[Start of section]

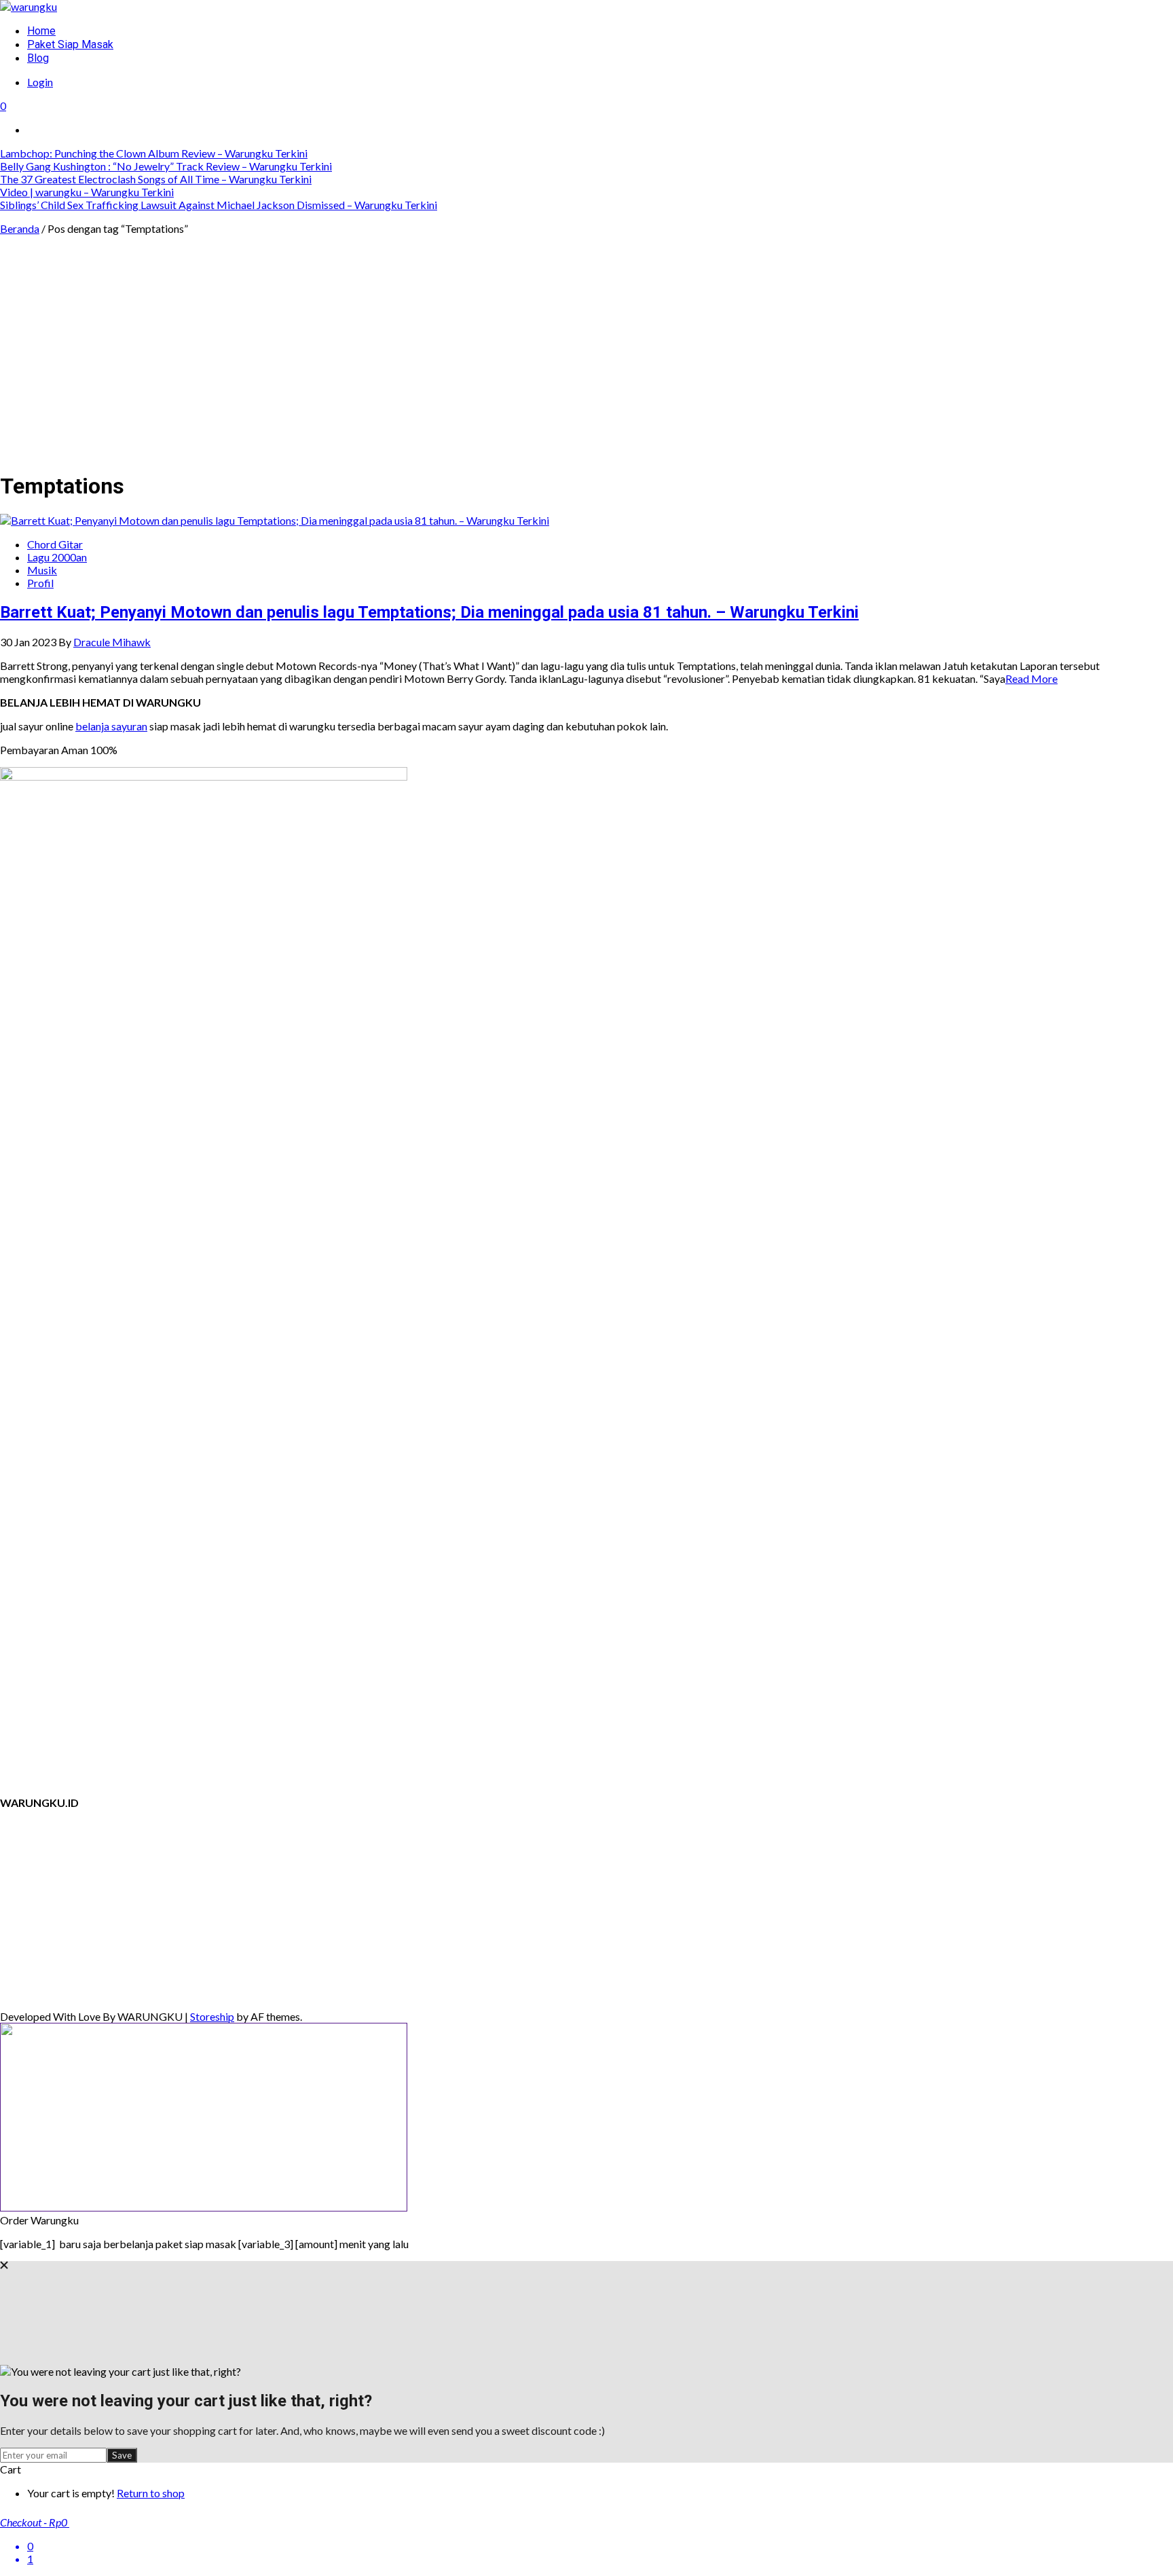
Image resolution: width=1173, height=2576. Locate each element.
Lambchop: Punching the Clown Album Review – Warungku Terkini (154, 153)
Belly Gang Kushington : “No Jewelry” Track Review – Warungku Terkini (166, 166)
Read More (1031, 678)
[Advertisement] (586, 364)
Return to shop (151, 2492)
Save (122, 2455)
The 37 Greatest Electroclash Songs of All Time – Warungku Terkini (156, 178)
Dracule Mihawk (112, 641)
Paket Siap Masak (70, 44)
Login (40, 81)
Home (41, 30)
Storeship (212, 2016)
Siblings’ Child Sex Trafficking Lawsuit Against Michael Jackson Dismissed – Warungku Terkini (218, 204)
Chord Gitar (55, 544)
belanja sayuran (111, 726)
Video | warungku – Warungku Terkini (87, 191)
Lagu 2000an (57, 556)
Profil (40, 582)
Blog (38, 58)
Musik (42, 569)
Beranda (19, 228)
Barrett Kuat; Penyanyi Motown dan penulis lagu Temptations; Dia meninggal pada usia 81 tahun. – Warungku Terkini (429, 612)
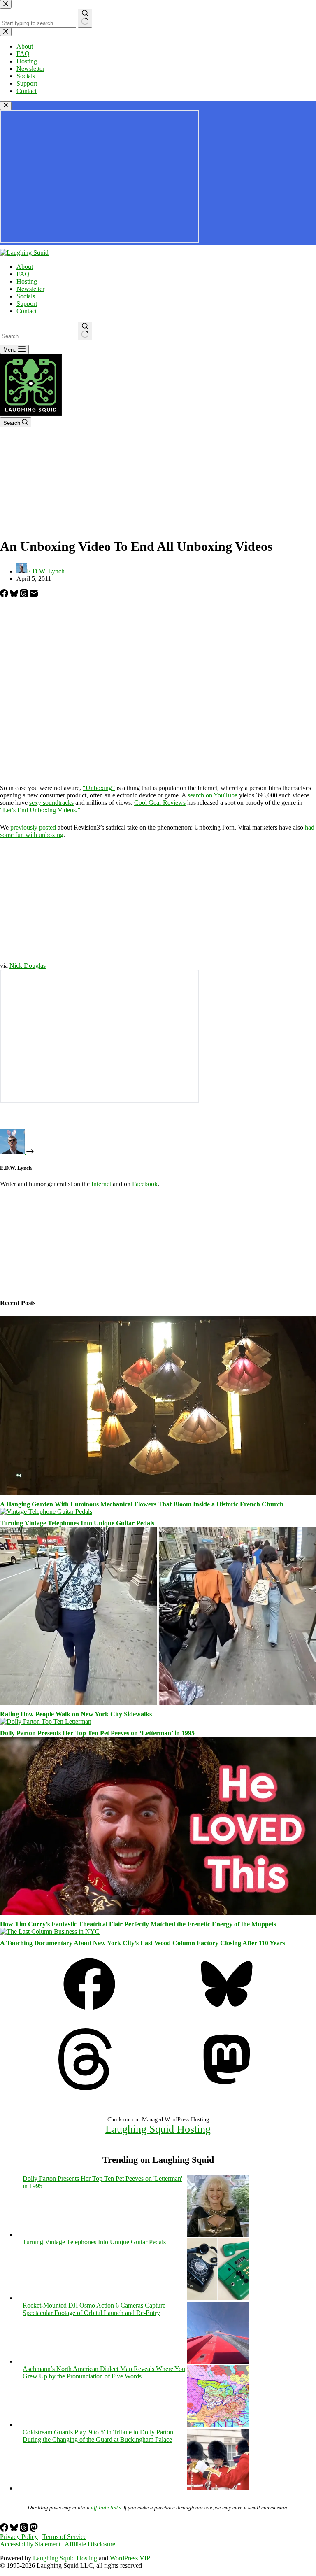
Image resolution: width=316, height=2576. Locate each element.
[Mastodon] (226, 2087)
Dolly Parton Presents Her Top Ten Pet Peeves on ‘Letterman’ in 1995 (97, 1733)
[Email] (34, 595)
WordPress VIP (130, 2558)
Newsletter (30, 288)
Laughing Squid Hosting (158, 2129)
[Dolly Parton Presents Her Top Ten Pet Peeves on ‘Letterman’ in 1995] (45, 1721)
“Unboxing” (99, 787)
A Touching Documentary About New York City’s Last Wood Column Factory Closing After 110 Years (142, 1943)
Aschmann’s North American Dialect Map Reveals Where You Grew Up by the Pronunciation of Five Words (104, 2372)
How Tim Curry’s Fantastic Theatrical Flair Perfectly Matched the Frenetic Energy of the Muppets (138, 1924)
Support (26, 303)
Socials (25, 296)
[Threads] (25, 595)
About (24, 266)
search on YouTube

[End of section]

Only the lines from the one containing "Support (26, 303)" through the end of the entries above belong in the answer; repeat them exactly.

Support (26, 303)
Socials (25, 296)
[Threads] (25, 595)
About (24, 266)
search on YouTube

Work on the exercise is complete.